睡眠中の脳波バンドの分布の絶対的なパワーは、シータリズム（13）の優位性を示しています。 また、筋肉の交感神経活動の実証的な増加と自律神経系の過剰活性化があり、睡眠中と覚醒時間（の両方の血圧を上昇させた13、16）。 明らかに、UARSとOSAは、臨床的提示、睡眠脳波、および自律神経系の応答の点で互いに著しく異なる。UARSが最終的にOSAに進化するという議論は単純すぎます。 これは、年（の期間にわたって、OSAに進化していないuarの太りすぎの個人の私たちのグループでの発生を説明していません5）。 ベリーとグリーソン（11）は、いびきによって誘導される上気道神経終末の多発性神経障害（Fribergと同僚）は、上気道機械受容器機能の障害につながる可能性があり、それゆえOSASにつながる可能性があるという仮説を立てた。 しかし、これはいびきをかいていない患者におけるUARSの存在を説明することはできません。 他の人は、UARSが慢性的な睡眠断片化に続発するOSAに進行する可能性があると仮定している。 慢性的な睡眠の断片化（周期的な四肢運動障害など）に関連する他の状態が、閉塞性睡眠呼吸障害の発症につながらないのはなぜですか？

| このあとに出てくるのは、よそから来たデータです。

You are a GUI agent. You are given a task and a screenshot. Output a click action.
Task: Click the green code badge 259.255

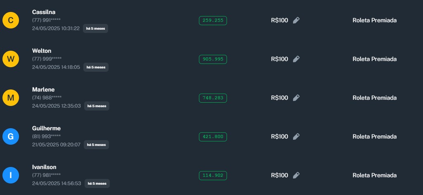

我々は、末梢機械受容体に由来する別個の機能的覚醒反射経路がこれら二つのグループに存在すると考えている。 UARSを有する被験者は無傷で感受性のある受容体機能を有するが、OSAを有する被験者は一次受容体機能不全を有する。 言い換えれば、鈍化した機械受容体応答を有する被験者はOSAを発症し、無傷または過敏反応を有する被験者はUARを発症するであろう。 これは、UARが時間の経過とともにOSAに進化しなかった未治療の患者の私たちのグループを説明するでしょう。 これらの機械受容体によって媒介される呼吸努力に対する中枢神経系の応答は、睡眠中の呼吸関連誘発電位（19-21）を研究することによって調査されて OSA患者からの予備データは、これらが正常な対照と比較して鈍化していることを示している（I.M.Colrain、personal communication、1999）。要約すると、データは、UARS患者とOSA患者の間に根本的な違いが存在することを示唆している。 この差は、おそらく遺伝的に予め決定され、環境的に変化する二つのグループにおける異なる機械受容体機能によって決定される。 これは、過敏反応パターンを有する被験者がUARSを発症する理由を説明するかもしれませんが、慢性呼吸器アレルギー、思春期後の舌の拡大などの要因によ、直接OSAを開発します。 また、自律神経系の応答はまた、2つのグループ（で正反対であることに注意することは興味深い9、17）。 私たちは、2つの異なる「脳」応答が2つの異なる症候群を最もよく説明すると信じています。 適切な生理学的調査がnonobese主題にもっと焦点を合わせていれば、これらの相違はずっと早く観察されたであろう。